Reputation: 61
I have a nparray shows below.
df=np.array([[None, 'A', 'B', 'C', 'D', 'E', 'F', 'G', 'H', 'I', 'J', None],
[None, None, None, None, None, None, None, None, None, None, None, None],
['E ', 'F ', 'D ', 'F ', 'D ', 'F ', 'D ', 'F ', 'D ', 'F ', 'D ', 'E '],
['E ', 'G ', None, 'H ', 'B ', 'H ', None, 'H ', None, 'H ', 'I ', 'E '],
['E ', None, 'B ', 'A ', None, 'G ', 'C ', None, 'C ', 'G ', None, 'E '],
['E ', 'C ', 'D ', None, 'H ', None, 'I ', 'D ', None, 'J ', 'G ', 'E '],
['E ', 'A ', None, 'I ', None, 'A ', 'B ', None, 'G ', 'H ', None, 'E '],
['E ', 'F ', 'C ', None, 'I ', None, None, 'F ', None, None, 'J ', 'E '],
['E ', 'B ', None, 'D ', None, 'C ', 'B ', None, 'J ', 'J ', None, 'E '],
['E ', 'H ', 'C ', None, 'G ', None, 'H ', 'A ', 'C ', None, 'H ', 'E '],
['E ', 'C ', None, 'A ', None, 'G ', None, None, 'I ', 'D ', None, 'E '],
['E ', None, 'G ', 'F ', 'B ', None, 'I ', None, 'G ', None, 'G ', 'E '],
['E ', 'B ', None, 'C ', None, 'H ', None, 'J ', None, 'I ', None, 'E '],
['E ', 'C ', 'D ', None, 'F ', 'C ', 'D ', None, 'B ', 'F ', 'G ', 'E ']])
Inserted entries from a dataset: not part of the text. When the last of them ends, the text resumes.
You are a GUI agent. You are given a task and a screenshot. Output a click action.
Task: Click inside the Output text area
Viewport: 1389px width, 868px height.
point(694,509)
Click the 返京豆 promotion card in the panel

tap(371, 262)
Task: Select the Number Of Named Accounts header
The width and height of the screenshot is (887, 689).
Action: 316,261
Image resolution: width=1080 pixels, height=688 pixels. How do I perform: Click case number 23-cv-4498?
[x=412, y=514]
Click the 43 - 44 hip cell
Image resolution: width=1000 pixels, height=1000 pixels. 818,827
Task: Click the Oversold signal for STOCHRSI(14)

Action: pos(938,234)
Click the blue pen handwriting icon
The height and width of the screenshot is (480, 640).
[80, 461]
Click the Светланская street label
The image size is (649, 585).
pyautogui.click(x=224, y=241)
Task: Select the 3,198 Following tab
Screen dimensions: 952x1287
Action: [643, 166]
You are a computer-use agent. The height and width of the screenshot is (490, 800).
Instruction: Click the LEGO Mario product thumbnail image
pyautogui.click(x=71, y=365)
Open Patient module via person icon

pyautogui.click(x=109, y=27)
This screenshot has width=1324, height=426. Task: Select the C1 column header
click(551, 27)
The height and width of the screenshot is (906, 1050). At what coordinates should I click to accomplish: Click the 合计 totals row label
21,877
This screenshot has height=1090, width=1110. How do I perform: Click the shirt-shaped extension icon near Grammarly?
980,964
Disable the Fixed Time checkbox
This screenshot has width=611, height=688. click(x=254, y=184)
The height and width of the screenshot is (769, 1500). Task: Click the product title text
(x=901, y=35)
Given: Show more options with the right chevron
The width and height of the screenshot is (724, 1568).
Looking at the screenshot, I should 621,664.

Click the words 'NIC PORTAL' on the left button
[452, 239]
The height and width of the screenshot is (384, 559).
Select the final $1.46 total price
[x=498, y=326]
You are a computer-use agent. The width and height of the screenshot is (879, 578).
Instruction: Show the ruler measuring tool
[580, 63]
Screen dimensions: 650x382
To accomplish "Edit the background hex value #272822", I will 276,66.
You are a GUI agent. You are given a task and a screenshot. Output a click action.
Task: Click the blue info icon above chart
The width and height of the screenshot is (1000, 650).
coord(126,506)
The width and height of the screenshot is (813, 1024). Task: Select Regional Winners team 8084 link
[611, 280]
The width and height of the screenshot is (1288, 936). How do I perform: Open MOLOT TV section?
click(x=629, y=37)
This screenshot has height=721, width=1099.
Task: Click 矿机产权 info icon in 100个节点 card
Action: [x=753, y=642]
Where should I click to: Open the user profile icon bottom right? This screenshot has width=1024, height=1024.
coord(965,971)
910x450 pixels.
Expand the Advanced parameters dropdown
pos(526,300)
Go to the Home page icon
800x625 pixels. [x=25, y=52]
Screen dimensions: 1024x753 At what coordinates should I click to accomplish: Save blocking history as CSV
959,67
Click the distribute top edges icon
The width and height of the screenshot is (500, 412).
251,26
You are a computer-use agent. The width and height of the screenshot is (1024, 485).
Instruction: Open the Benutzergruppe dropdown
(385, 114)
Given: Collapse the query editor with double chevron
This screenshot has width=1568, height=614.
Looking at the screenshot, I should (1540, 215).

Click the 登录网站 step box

Now I want to get a new dataframe or nparray that contains coordinates of each value. For example:
id c x y
1 A 1 0
2 B 2 0
...
11 E 0 2
12 F 1 2
...
How to achieve it?
Thank you very much!
Upvotes: 1
Views: 516
Reputation: 88276
You can use ndix_unique
from the linked answer for a vectorized approach. Then construct a dataframe from the result, explode
the (x,y)
coordinate lists and assign back:
vals, ixs = ndix_unique(a)
df = pd.DataFrame({'c':vals, 'xy':ixs}).explode('xy')
x, y = zip(*df.xy.values.tolist())
df = df[['c']].assign(x=x, y=y).reset_index(drop=True)
print(df)
c x y
0 A 0 1
1 A 6 1
2 B 0 2
3 B 8 1
4 B 12 1
5 B 4 2
6 C 5 1
7 C 9 2
....
Upvotes: 4
Reputation: 2897
This is one straight forward way:
import pandas as pd
import numpy as np
data = np.array([[None, 'A', 'B'], ['E', 'A', 'B']])
values = []
for y, row in enumerate(data):
for x, char in enumerate(row):
if char is not None:
values.append({
"id": 1 + len(values),
"c": char,
"x": x,
"y": y
})
df = pd.DataFrame(values)
df.set_index('id', inplace=True)
df
Output:
c x y
id
1 A 1 0
2 B 2 0
3 E 0 1
4 A 1 1
5 B 2 1
Upvotes: 1